Ex-Bundestagskandidat Nach Rassismus-Äußerungen: CDU drängt Maaßen zum Austritt - er will bleiben

25. Januar 2023, 10:49 Uhr

Mit seinen Äußerungen stößt Hans-Georg Maaßen immer wieder auf Kritik. Nach neuerlichen Aussagen geht nun auch die CDU in Thüringen deutlich auf Distanz zu dem früheren Verfassungsschützer, der für die Union im Süden des Freistaats noch im Jahr 2021 in den Bundestag einziehen sollte. Auch auf Bundesebene erhält Maaßen nun heftigen Gegenwind aus der Union.

Die Thüringer CDU möchte ihren ehemaligen Bundestagskandidaten Hans-Georg Maaßen loswerden. CDU-Generalsekretär Christian Herrgott sagte MDR THÜRINGEN, die jüngsten Äußerungen des ehemaligen Verfassungsschutz-Chefs passten weder in Stil noch Inhalt zu Werten und Zielen der Thüringer CDU. Daher habe er Maaßen aufgefordert, die Partei zeitnah zu verlassen.

Jetzt muss Schluss sein.

Kai Wegner CDU-Chef in Berlin

CDU prüft Parteiausschluss gegen Maaßen

Ähnlich äußerten sich am Dienstag auch der Generalsekretär der Bundes-CDU, Mario Czaja, und der Berliner CDU-Landeschef Kai Wegner. Wegner sagte, Maaßen habe eine weitere Grenze überschritten: "Jetzt muss Schluss sein. Wer sich so äußert, hat in der CDU nichts mehr zu suchen." Czaja kritisierte, dass Maaßen die Sprache aus dem Milieu der Antisemiten und Verschwörungsideologen gebrauche und sich wieder und wieder in Nähe der AfD stelle. Der Generalsekretär habe die Prüfung von Parteiordnungsmaßnahmen bis hin zum Parteiausschluss gegen Maaßen in Auftrag gegeben, sagte eine Parteisprecherin. CDU-Bundesvize Karin Prien ergänzte: Falls Maaßen bei der nächsten Sitzung des Parteivorstands am 13. Februar noch Mitglied der CDU sein sollte, werde sie einen Antrag stellen, ihn aus der Partei auszuschließen.

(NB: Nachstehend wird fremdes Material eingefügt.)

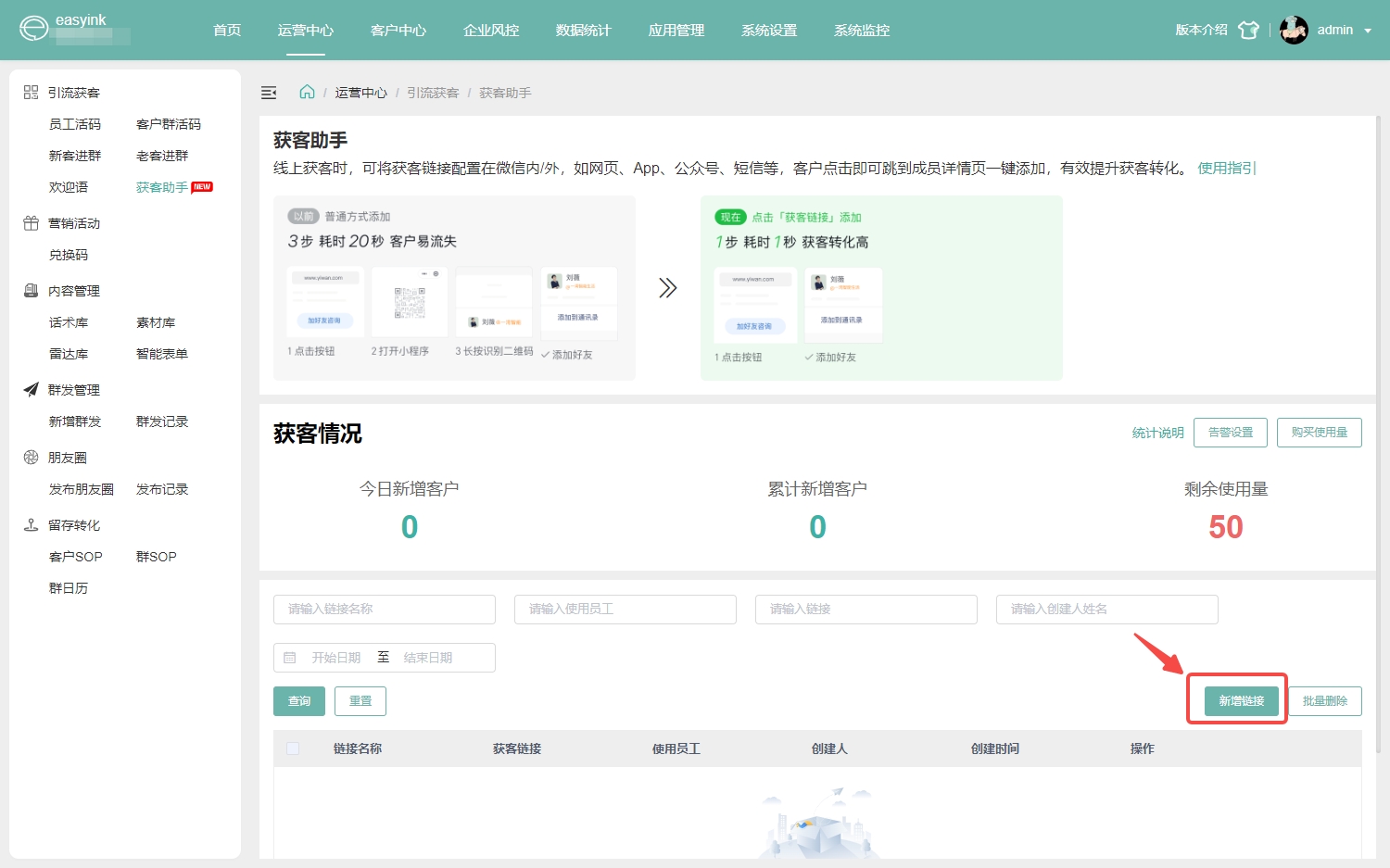
Task: Toggle the select-all checkbox in table header
Action: (x=293, y=748)
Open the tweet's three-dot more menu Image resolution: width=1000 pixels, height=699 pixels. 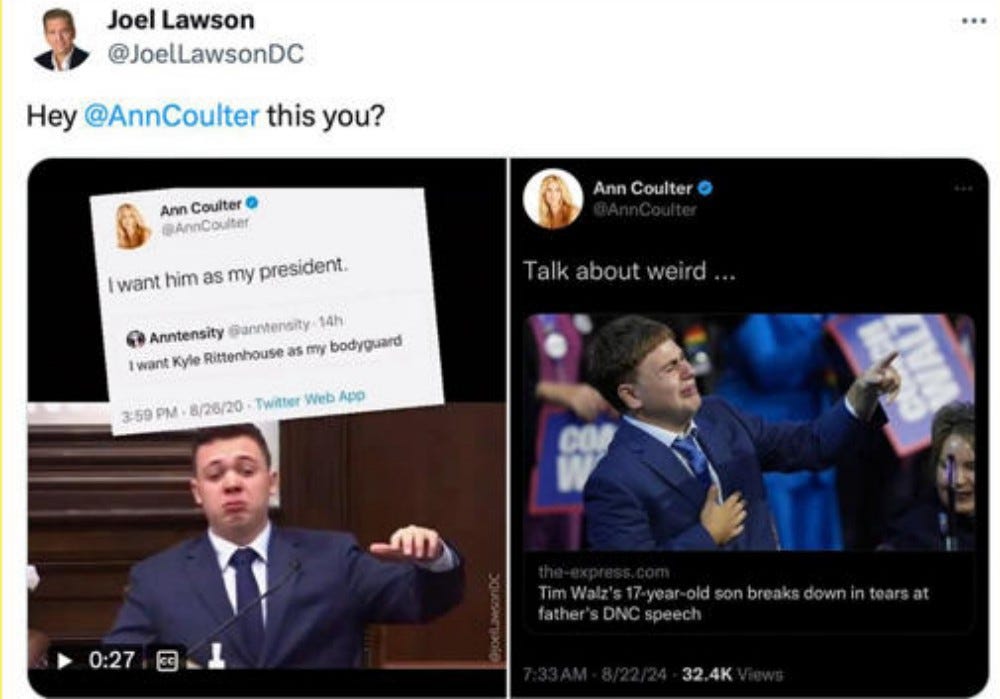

Maaßen: "Vertrete die Positionen der CDU"

Maaßen selbst hält ein Parteiausschlussverfahren gegen ihn für aussichtslos. "Durch die Forderung eines Parteiausschlussverfahrens lasse ich mich nicht einschüchtern und auch nicht beeindrucken, weil ich nicht glaube, dass ich in irgendeiner Weise die Voraussetzungen für ein Parteiausschlussverfahren erfüllt habe", sagte er der Wochenzeitung "Junge Freiheit". Das in Berlin erscheinende Blatt wurde einst über mehrere Jahre vom nordrhein-westfälischen Verfassungsschutz beobachtet und gilt als rechtskonservativ.

"Ich vertrete die Positionen des Grundsatzprogramms der CDU und die Positionen der CDU von Adenauer, Erhard und Helmut Kohl - und nicht die einer öko-woken Parteielite", sagte er. Er habe die Rückendeckungen vieler Parteifreunde. Wem nicht passe, wofür er stehe, müsse eben aus der CDU austreten.

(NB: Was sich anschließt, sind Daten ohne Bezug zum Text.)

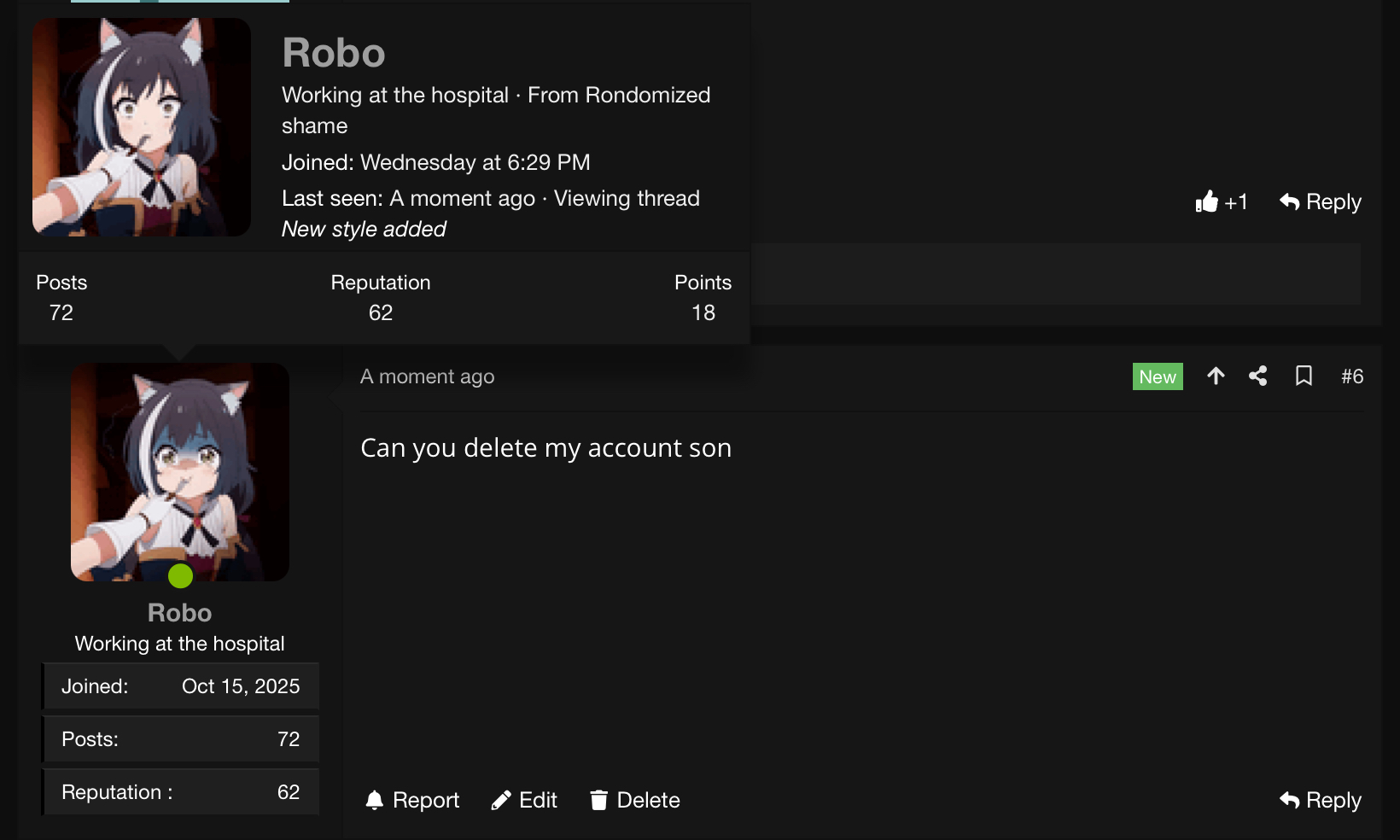Click the Robo username under the post avatar

click(x=179, y=613)
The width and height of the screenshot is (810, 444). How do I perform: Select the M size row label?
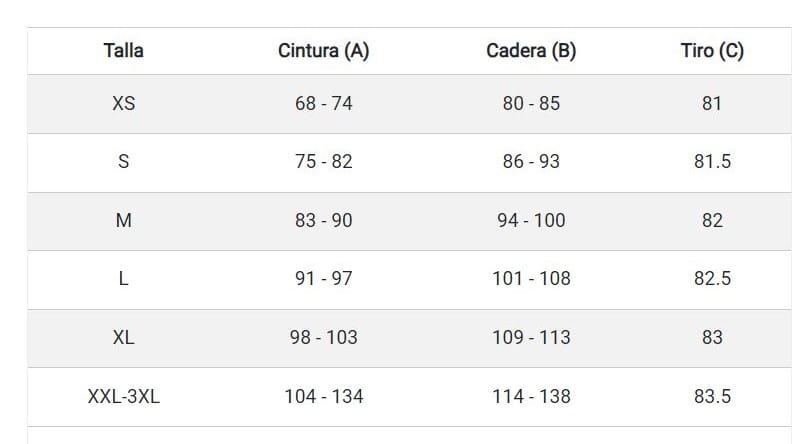point(123,221)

Früherer Verfassungsschutz-Chef seit Jahren umstritten

Maaßen war in den vergangenen Monaten immer wieder auf Kritik gestoßen. Zuletzt hatte er in den sozialen Medien der Politik einen "Rassismus gegen Weiße" vorgeworfen. Der ehemalige Verfassungsschützer hatte als CDU-Direktkandidat bei der Bundestagswahl 2021 vergeblich versucht, den Wahlkreis Südthüringen für die Union zu gewinnen. Diesen hatte der SPD-Kandidat Frank Ullrich für sich entschieden.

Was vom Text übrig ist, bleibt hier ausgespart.